» Task to carry out
Please answer from the passage on the California marijuana legalization campaign: roughly how many Californians are arrested each year for marijuana-related offenses?

» Extracted text

-- -- --

But Rush and other proponents of legalization aren't relying on economic arguments alone to win over undecided voters. "There's no one bumper sticker that will work," says Chris Lehane, a high-profile Democratic strategist and former top adviser in the Clinton administration who's advising the campaign. Legalization, advocates point out, will also reduce a host of societal costs: the needless arrests each year of some 78,000 Californians for marijuana-related offenses, the overcrowding of the state prison system, the havoc wreaked by Mexican drug cartels that rely on pot for 60 percent of their revenue, the inability of police spread thin by budget cuts to focus on violent crimes. Backers also emphasize that legalizing and regulating marijuana will actually help keep pot away from kids, who now say it's easier to buy weed than booze. "Swing voters, in their gut, completely understand that banning marijuana outright has been a total failure," says Stephen Gutwillig, the California director of the Drug Policy Alliance, who has sat in on focus groups of women from suburban Los Angeles. "They know it makes no sense to treat marijuana differently than alcohol or tobacco. But we're relatively early in the social discourse about how to fix this problem. There's a comfort level that has to develop very quickly for Prop 19 to pass."
Despite the early momentum behind Prop 19, ballot initiatives are a dicey game in California. Progressive activists in the state are still smarting from the passage of Prop 8, which banned gay marriage in 2008 thanks to a huge influx of money from the Christian right. To defeat the measure, religious conservatives effectively targeted black voters and ethnic groups — an approach that could be replicated in the fight over legalization.

-- -- --

» Dataset records
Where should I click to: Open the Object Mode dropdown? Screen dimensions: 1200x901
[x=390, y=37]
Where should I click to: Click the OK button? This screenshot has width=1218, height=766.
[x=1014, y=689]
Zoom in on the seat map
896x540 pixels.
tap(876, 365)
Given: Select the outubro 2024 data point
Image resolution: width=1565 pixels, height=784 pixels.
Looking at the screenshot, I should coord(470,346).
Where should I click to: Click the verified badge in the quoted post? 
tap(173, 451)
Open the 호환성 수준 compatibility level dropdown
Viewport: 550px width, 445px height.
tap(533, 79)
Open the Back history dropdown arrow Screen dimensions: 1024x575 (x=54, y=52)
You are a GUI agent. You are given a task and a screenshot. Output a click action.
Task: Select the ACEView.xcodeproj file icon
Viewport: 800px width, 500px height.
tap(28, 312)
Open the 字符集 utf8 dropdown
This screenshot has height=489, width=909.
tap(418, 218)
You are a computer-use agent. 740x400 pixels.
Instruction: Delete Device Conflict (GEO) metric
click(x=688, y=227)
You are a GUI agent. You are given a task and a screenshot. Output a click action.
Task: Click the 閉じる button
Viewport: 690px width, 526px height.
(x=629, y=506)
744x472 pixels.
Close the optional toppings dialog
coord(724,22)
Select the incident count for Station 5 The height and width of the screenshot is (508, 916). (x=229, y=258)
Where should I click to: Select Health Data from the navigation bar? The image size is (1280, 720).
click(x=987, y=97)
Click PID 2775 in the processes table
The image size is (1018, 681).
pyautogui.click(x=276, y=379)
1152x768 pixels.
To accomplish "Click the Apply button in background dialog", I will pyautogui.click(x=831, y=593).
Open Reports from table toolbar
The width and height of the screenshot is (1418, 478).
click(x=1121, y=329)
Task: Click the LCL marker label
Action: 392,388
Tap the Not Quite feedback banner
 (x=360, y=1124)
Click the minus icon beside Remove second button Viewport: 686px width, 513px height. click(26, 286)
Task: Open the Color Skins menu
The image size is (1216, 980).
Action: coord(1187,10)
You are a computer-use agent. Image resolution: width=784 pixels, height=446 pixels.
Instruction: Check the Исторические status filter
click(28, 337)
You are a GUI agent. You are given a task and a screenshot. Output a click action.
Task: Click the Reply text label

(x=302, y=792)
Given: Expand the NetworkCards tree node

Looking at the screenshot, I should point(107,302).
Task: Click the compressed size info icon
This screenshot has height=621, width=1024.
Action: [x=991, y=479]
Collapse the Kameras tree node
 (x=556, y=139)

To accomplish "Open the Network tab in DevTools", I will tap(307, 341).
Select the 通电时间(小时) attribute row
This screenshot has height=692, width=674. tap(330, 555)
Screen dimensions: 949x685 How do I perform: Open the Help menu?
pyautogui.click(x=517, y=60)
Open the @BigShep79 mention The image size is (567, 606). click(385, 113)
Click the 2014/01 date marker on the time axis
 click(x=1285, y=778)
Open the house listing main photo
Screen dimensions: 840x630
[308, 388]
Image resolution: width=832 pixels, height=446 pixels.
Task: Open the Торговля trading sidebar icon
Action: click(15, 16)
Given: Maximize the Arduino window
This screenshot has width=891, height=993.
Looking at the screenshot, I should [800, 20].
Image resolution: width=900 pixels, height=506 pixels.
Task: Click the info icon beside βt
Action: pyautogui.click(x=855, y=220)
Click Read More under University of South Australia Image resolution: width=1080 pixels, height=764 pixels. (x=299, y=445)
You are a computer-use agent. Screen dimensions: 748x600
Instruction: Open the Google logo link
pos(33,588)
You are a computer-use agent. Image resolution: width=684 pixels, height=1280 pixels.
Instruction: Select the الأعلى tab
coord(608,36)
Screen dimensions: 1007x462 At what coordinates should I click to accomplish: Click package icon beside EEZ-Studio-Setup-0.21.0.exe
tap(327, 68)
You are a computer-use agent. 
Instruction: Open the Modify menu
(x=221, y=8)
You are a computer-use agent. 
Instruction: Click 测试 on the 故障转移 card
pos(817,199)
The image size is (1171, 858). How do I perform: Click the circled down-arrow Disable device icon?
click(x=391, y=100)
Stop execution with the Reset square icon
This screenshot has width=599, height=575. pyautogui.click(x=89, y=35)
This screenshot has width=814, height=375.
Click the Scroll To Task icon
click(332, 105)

-- -- --

» Answer for this exercise
Some 78,000.